» **Action item**: Your response should contain each line of the data that includes "size".

» **Input for this task**:
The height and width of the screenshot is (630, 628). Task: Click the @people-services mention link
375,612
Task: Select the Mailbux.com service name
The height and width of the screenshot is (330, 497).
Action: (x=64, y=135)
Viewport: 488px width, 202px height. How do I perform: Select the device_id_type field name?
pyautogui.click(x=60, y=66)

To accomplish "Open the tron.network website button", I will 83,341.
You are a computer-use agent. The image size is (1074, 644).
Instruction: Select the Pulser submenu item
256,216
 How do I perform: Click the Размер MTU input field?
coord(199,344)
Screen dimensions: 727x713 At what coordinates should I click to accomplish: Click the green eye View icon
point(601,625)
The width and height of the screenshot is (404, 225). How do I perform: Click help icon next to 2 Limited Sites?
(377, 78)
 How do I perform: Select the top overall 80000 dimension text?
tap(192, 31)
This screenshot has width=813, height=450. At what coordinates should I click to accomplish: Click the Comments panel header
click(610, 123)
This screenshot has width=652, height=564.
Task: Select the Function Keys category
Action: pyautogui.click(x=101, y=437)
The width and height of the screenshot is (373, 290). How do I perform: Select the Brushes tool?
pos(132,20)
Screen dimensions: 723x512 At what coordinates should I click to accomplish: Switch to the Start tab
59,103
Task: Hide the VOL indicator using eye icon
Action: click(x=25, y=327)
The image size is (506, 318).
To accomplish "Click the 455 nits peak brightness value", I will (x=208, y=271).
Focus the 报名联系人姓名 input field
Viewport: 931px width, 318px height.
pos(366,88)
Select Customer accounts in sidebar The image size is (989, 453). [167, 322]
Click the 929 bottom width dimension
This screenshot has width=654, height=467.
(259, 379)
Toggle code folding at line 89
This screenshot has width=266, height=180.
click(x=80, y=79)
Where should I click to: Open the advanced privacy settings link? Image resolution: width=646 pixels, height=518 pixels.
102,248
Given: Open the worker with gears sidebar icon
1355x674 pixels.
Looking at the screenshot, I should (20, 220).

» **Exercise solution**:
You are a computer-use agent. The image size is (1074, 644).
The image size is (506, 318).
Select Customer accounts in sidebar The image size is (989, 453). [167, 322]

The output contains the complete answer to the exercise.